:: Reading text ::
- - -
AIDS Foundation of Chicago
- Abbreviation: AFC
- Headquarters: Chicago, IL
- President/CEO: John Peller
- Website: aidschicago.org

= AIDS Foundation of Chicago =

Non-profit organization

AIDS Foundation of Chicago is a locally based, non-profit organization that advocates for HIV/AIDS prevention as well as serves as a general resource for the HIV/AIDS community. Founded in 1985, some of their better-known accomplishments include hosting fundraisers to support the distribution of HIV/AIDS related medications in the city, funding the Open Door Health Center, and launching their “Getting to Zero” plan. Their cause seeks to increase the amount of resources available to the HIV/AIDS community as resources are too few and far between. Similar to other city organizations focused on sexual health such as Howard Brown Health, AFC makes getting access to treatment easier for all patients, decreases the stigma around treatment, and promotes the awareness and acceptance of those who live with HIV and/or AIDS.

==History==
The AIDS Foundation of Chicago was founded in 1985. In 2012, the organization established community-based HIV testing and set up partnerships with medical homes to initiate care within 72 hours for individuals found to be HIV positive.
- - -
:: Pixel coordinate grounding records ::
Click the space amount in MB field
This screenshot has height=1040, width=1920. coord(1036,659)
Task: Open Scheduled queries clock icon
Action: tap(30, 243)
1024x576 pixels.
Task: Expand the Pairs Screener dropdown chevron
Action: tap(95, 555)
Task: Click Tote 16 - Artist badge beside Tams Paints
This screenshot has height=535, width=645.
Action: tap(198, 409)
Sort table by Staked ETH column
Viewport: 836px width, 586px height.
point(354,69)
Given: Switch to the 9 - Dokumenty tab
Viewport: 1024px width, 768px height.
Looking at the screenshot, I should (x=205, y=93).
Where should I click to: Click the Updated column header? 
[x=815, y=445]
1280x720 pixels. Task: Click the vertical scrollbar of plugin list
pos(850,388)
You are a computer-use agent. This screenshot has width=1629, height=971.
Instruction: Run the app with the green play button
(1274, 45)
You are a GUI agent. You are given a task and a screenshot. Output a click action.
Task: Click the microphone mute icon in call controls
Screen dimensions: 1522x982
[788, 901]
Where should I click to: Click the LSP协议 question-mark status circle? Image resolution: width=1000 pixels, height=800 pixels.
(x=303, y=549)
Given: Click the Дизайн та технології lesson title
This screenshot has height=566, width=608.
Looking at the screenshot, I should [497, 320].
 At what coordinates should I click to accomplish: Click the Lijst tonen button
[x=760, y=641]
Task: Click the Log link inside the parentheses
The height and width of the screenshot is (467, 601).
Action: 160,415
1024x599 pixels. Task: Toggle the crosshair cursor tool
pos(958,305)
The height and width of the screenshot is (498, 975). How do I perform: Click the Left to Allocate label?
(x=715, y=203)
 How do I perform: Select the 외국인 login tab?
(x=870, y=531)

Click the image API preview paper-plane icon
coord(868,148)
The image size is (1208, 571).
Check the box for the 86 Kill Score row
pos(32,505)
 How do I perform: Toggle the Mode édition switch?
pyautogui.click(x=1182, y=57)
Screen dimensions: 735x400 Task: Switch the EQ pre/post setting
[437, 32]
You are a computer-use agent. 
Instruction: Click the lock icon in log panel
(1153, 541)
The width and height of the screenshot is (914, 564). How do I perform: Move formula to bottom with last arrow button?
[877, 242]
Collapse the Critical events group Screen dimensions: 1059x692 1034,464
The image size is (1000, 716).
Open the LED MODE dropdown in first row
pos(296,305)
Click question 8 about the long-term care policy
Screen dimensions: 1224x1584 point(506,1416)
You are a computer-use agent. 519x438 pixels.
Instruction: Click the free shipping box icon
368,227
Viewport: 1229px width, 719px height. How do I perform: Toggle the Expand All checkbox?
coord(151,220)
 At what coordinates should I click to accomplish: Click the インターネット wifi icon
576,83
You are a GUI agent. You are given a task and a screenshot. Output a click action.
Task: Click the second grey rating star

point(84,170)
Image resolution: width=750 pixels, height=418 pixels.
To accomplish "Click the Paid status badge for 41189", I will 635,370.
- - -
:: Work order ::
From the text on the AIDS Foundation of Chicago, extract the passage from "AIDS Foundation of Chicago is" up to and including "HIV and/or AIDS.".

:: Reply to the task ::
AIDS Foundation of Chicago is a locally based, non-profit organization that advocates for HIV/AIDS prevention as well as serves as a general resource for the HIV/AIDS community. Founded in 1985, some of their better-known accomplishments include hosting fundraisers to support the distribution of HIV/AIDS related medications in the city, funding the Open Door Health Center, and launching their “Getting to Zero” plan. Their cause seeks to increase the amount of resources available to the HIV/AIDS community as resources are too few and far between. Similar to other city organizations focused on sexual health such as Howard Brown Health, AFC makes getting access to treatment easier for all patients, decreases the stigma around treatment, and promotes the awareness and acceptance of those who live with HIV and/or AIDS.